The other option, which is the one pretty much everybody else is going with these days, is to have a monitoring process serialize the state of and then terminate one or more applications when resources start running low. This also has the advantage of fitting nicely with the already-necessary fullscreen-app UI because from a UI perspective there's no interaction difference between "Leave App A running, but move App B to the front" and "Save App A's state, terminate it and launch App B". If you don't believe this, note that it's exactly what Android does when it runs low on resources; unless you're watching a process monitor you have no reliable way, as a user, to tell what it actually did when you hopped from App A to App B.

This is also indistinguishable from what the iPhone already does; any decent application already saves state on normal termination, so the fact that the application isn't really running anymore is only noticeable if it was meant to keep doing something in the background (like play music or pop notifications in response to events).

Which means that basic, built-in constraints of running on a mobile-phone-sized device, all by themselves, drastically limit the opportunities for meaningful multitasking. Because of the form-factor problem you can only ever have one application doing actual user interaction at a time, while all others have to sit in the background and do whatever they do without displaying interface (other than notifications) or requiring any serious interaction from the user (basically, you can pop "this thing happened" or "would you like to do X? Yes/No", and not a whole lot else because you don't have room for more UI without stealing full-screen focus, which is, again, indistinguishable from a serialize-and-terminate-and-launch).

Which brings us back, basically, to "play music while some other app is being used", and "pop up notifications". That's not exactly a rich playground of possible use cases; music is, well, music, and notifications are basically only worthwhile to do when:

1. Event X happens (e.g., IM or SMS received).

2. Clock reaches Time X (alarm, reminder).

3. Device arrives at Location X. This offers the largest number of possibilities, but there are still only so many pseudo-geocaching games, walking tours and social-network things you can do without flooding the app market with a bunch of essentially-duplicate applications.

So... yeah, there's really only the two use cases for multitasking: music, and notifications (which I tend to lump under "IM" since that's the one people would probably use the most).
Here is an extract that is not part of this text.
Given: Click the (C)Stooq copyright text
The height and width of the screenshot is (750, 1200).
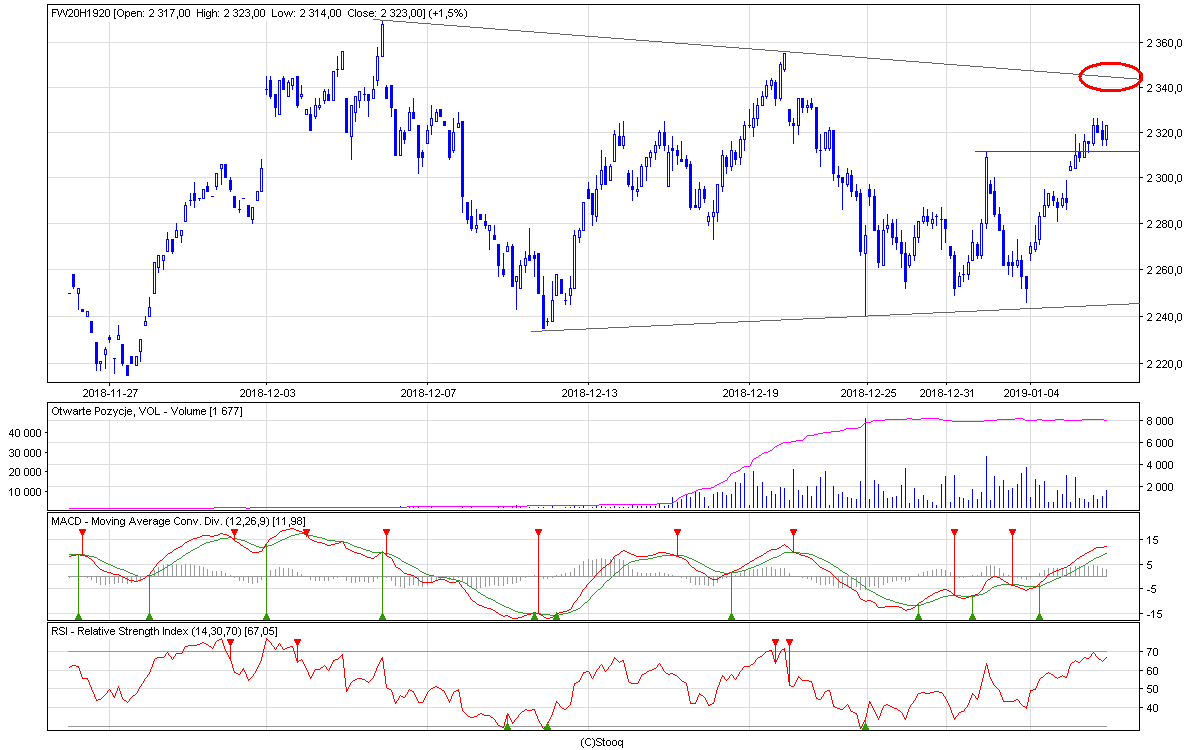Looking at the screenshot, I should (602, 742).
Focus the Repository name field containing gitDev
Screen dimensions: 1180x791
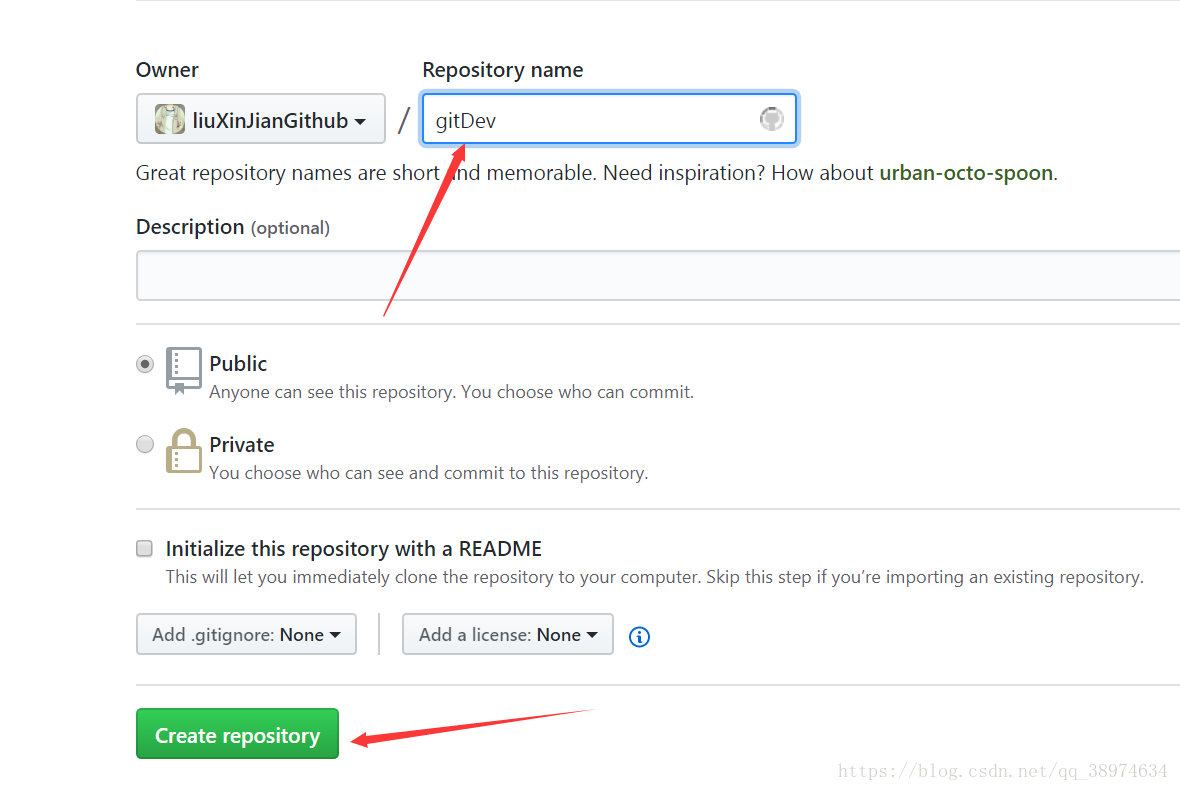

As a side note, what's best for enabling this is not actually full multitasking (in the "every app stays completely resident running all its stuff" sense), but something much more like daemons which periodically wake up and do things.


Device arrives at Location X. This offers the largest number of possibilities, but there are still only so many pseudo-geocaching games, walking tours and social-network things you can do without flooding the app market with a bunch of essentially-duplicate applications.

These apps would at least have a modicum of usefulness, unlike the plethora of movie quote soundboard apps.


Yes you are right about everything you've stated and make a very well-reasoned argument, and I basically agree. I'm just not comfortable with accepting that we sitting here can perfectly predict the interesting use-cases and list them. That's all.

But then again there are all kinds of multitasking devices on the market, so nothing is really stopping the innovation of new use-cases. So I guess we do totally agree. I'm not so much worried about multitasking on the iPhone, since you're right that it's only currently preventing the (arguably) limited set of use-cases you describe.